• _WORK TO COMPLETE_
From the line that contains "This screenshot has height=819, width=1456." to the end of the records below, copy every line exactly. Both the first and last of these lines count.

Stored data entries
--- START ---

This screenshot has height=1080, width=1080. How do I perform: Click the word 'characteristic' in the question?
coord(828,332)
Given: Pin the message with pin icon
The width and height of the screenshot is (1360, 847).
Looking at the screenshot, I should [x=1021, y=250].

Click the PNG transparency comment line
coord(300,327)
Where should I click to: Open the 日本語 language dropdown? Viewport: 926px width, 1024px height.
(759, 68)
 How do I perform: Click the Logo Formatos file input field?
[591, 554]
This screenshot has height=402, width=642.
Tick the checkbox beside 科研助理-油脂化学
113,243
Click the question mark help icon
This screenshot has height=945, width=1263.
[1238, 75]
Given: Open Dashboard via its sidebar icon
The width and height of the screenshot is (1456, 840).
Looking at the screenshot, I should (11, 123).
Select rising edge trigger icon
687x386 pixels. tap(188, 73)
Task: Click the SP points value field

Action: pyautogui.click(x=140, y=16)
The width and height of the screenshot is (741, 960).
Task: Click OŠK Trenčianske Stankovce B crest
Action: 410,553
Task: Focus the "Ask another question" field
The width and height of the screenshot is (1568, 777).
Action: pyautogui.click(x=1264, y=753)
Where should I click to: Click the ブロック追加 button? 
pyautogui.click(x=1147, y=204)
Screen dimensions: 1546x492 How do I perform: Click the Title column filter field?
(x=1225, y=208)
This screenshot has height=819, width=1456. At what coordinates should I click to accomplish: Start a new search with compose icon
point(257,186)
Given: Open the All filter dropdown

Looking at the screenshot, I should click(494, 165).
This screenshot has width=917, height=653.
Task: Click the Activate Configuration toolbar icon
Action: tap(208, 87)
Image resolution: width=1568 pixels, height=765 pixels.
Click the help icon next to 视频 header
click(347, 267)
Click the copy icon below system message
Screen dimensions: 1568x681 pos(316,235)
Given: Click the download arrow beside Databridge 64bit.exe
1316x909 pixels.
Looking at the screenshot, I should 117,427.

--- END ---

• _FINAL ANSWER_
This screenshot has height=819, width=1456. At what coordinates should I click to accomplish: Start a new search with compose icon
point(257,186)
Given: Open the All filter dropdown

Looking at the screenshot, I should click(494, 165).
This screenshot has width=917, height=653.
Task: Click the Activate Configuration toolbar icon
Action: tap(208, 87)
Image resolution: width=1568 pixels, height=765 pixels.
Click the help icon next to 视频 header
click(347, 267)
Click the copy icon below system message
Screen dimensions: 1568x681 pos(316,235)
Given: Click the download arrow beside Databridge 64bit.exe
1316x909 pixels.
Looking at the screenshot, I should 117,427.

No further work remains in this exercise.